TASK REQUIREMENTS →
Print the data exactly as it appears, keeping every word.

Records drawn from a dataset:

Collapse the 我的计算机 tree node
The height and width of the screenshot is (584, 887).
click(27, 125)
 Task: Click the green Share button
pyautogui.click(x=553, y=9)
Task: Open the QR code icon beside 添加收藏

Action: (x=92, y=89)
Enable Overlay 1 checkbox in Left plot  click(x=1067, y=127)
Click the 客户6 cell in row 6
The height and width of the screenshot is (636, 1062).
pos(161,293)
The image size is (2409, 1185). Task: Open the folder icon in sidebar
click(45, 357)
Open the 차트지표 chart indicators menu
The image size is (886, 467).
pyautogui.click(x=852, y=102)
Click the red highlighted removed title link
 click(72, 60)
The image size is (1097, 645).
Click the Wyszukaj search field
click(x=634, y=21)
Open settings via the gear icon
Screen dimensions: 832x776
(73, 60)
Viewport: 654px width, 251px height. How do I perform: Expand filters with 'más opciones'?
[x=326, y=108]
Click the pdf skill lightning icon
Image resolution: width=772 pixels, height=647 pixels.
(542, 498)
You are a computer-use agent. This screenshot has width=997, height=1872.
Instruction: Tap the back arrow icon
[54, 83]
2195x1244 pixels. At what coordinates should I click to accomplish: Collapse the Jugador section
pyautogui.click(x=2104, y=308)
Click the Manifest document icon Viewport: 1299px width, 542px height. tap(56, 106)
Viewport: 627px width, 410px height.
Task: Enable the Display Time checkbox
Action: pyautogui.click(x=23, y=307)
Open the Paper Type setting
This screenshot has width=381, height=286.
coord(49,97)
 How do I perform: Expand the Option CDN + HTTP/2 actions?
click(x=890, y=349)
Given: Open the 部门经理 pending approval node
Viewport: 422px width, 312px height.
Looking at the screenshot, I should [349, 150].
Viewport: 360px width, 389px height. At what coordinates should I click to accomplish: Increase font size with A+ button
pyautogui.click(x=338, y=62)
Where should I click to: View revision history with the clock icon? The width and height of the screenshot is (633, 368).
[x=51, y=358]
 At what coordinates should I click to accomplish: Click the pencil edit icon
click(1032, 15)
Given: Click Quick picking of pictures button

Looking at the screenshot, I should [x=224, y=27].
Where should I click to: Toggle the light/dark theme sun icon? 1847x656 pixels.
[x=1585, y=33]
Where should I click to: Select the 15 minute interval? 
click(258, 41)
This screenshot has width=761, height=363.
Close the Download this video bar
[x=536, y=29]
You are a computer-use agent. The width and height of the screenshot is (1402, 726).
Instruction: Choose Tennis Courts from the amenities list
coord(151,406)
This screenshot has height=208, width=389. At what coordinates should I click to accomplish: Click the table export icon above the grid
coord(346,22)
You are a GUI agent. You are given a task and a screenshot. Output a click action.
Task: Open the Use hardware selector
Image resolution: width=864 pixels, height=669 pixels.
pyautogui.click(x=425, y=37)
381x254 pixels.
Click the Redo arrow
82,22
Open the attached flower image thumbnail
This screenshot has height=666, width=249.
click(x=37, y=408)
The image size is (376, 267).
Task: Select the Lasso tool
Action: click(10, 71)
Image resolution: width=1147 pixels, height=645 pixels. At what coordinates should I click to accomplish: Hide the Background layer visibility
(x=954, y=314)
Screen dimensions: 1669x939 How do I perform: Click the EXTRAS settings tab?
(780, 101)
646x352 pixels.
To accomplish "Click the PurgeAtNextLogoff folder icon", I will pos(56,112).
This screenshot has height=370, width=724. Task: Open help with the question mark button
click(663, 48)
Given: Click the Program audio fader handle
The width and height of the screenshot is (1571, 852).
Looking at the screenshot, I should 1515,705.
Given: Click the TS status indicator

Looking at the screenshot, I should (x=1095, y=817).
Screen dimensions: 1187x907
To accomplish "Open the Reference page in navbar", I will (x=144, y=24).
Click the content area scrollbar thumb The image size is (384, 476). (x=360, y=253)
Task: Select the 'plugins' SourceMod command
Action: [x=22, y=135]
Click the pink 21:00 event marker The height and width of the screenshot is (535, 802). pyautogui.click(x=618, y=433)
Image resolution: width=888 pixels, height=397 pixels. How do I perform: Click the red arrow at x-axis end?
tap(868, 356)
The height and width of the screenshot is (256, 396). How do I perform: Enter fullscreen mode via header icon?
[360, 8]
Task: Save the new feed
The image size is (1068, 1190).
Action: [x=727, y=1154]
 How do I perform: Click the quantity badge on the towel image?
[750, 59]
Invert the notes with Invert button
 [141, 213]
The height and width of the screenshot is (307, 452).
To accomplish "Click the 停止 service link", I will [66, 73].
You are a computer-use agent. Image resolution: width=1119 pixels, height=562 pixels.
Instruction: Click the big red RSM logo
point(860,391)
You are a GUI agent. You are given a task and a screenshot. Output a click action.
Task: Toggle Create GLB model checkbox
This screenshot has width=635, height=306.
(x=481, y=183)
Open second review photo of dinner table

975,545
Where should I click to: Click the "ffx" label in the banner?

SOLUTION FOR THIS PROBLEM →
Collapse the 我的计算机 tree node
The height and width of the screenshot is (584, 887).
click(27, 125)
 Task: Click the green Share button
pyautogui.click(x=553, y=9)
Task: Open the QR code icon beside 添加收藏

Action: (x=92, y=89)
Enable Overlay 1 checkbox in Left plot  click(x=1067, y=127)
Click the 客户6 cell in row 6
The height and width of the screenshot is (636, 1062).
pos(161,293)
The image size is (2409, 1185). Task: Open the folder icon in sidebar
click(45, 357)
Open the 차트지표 chart indicators menu
The image size is (886, 467).
pyautogui.click(x=852, y=102)
Click the red highlighted removed title link
 click(72, 60)
The image size is (1097, 645).
Click the Wyszukaj search field
click(x=634, y=21)
Open settings via the gear icon
Screen dimensions: 832x776
(73, 60)
Viewport: 654px width, 251px height. How do I perform: Expand filters with 'más opciones'?
[x=326, y=108]
Click the pdf skill lightning icon
Image resolution: width=772 pixels, height=647 pixels.
(542, 498)
You are a computer-use agent. This screenshot has width=997, height=1872.
Instruction: Tap the back arrow icon
[54, 83]
2195x1244 pixels. At what coordinates should I click to accomplish: Collapse the Jugador section
pyautogui.click(x=2104, y=308)
Click the Manifest document icon Viewport: 1299px width, 542px height. tap(56, 106)
Viewport: 627px width, 410px height.
Task: Enable the Display Time checkbox
Action: pyautogui.click(x=23, y=307)
Open the Paper Type setting
This screenshot has width=381, height=286.
coord(49,97)
 How do I perform: Expand the Option CDN + HTTP/2 actions?
click(x=890, y=349)
Given: Open the 部门经理 pending approval node
Viewport: 422px width, 312px height.
Looking at the screenshot, I should [349, 150].
Viewport: 360px width, 389px height. At what coordinates should I click to accomplish: Increase font size with A+ button
pyautogui.click(x=338, y=62)
Where should I click to: View revision history with the clock icon? The width and height of the screenshot is (633, 368).
[x=51, y=358]
 At what coordinates should I click to accomplish: Click the pencil edit icon
click(1032, 15)
Given: Click Quick picking of pictures button

Looking at the screenshot, I should [x=224, y=27].
Where should I click to: Toggle the light/dark theme sun icon? 1847x656 pixels.
[x=1585, y=33]
Where should I click to: Select the 15 minute interval? 
click(258, 41)
This screenshot has width=761, height=363.
Close the Download this video bar
[x=536, y=29]
You are a computer-use agent. The width and height of the screenshot is (1402, 726).
Instruction: Choose Tennis Courts from the amenities list
coord(151,406)
This screenshot has height=208, width=389. At what coordinates should I click to accomplish: Click the table export icon above the grid
coord(346,22)
You are a GUI agent. You are given a task and a screenshot. Output a click action.
Task: Open the Use hardware selector
Image resolution: width=864 pixels, height=669 pixels.
pyautogui.click(x=425, y=37)
381x254 pixels.
Click the Redo arrow
82,22
Open the attached flower image thumbnail
This screenshot has height=666, width=249.
click(x=37, y=408)
The image size is (376, 267).
Task: Select the Lasso tool
Action: click(10, 71)
Image resolution: width=1147 pixels, height=645 pixels. At what coordinates should I click to accomplish: Hide the Background layer visibility
(x=954, y=314)
Screen dimensions: 1669x939 How do I perform: Click the EXTRAS settings tab?
(780, 101)
646x352 pixels.
To accomplish "Click the PurgeAtNextLogoff folder icon", I will pos(56,112).
This screenshot has height=370, width=724. Task: Open help with the question mark button
click(663, 48)
Given: Click the Program audio fader handle
The width and height of the screenshot is (1571, 852).
Looking at the screenshot, I should 1515,705.
Given: Click the TS status indicator

Looking at the screenshot, I should (x=1095, y=817).
Screen dimensions: 1187x907
To accomplish "Open the Reference page in navbar", I will (x=144, y=24).
Click the content area scrollbar thumb The image size is (384, 476). (x=360, y=253)
Task: Select the 'plugins' SourceMod command
Action: [x=22, y=135]
Click the pink 21:00 event marker The height and width of the screenshot is (535, 802). pyautogui.click(x=618, y=433)
Image resolution: width=888 pixels, height=397 pixels. How do I perform: Click the red arrow at x-axis end?
tap(868, 356)
The height and width of the screenshot is (256, 396). How do I perform: Enter fullscreen mode via header icon?
[360, 8]
Task: Save the new feed
The image size is (1068, 1190).
Action: [x=727, y=1154]
 How do I perform: Click the quantity badge on the towel image?
[750, 59]
Invert the notes with Invert button
 [141, 213]
The height and width of the screenshot is (307, 452).
To accomplish "Click the 停止 service link", I will [66, 73].
You are a computer-use agent. Image resolution: width=1119 pixels, height=562 pixels.
Instruction: Click the big red RSM logo
point(860,391)
You are a GUI agent. You are given a task and a screenshot. Output a click action.
Task: Toggle Create GLB model checkbox
This screenshot has width=635, height=306.
(x=481, y=183)
Open second review photo of dinner table

975,545
Where should I click to: Click the "ffx" label in the banner?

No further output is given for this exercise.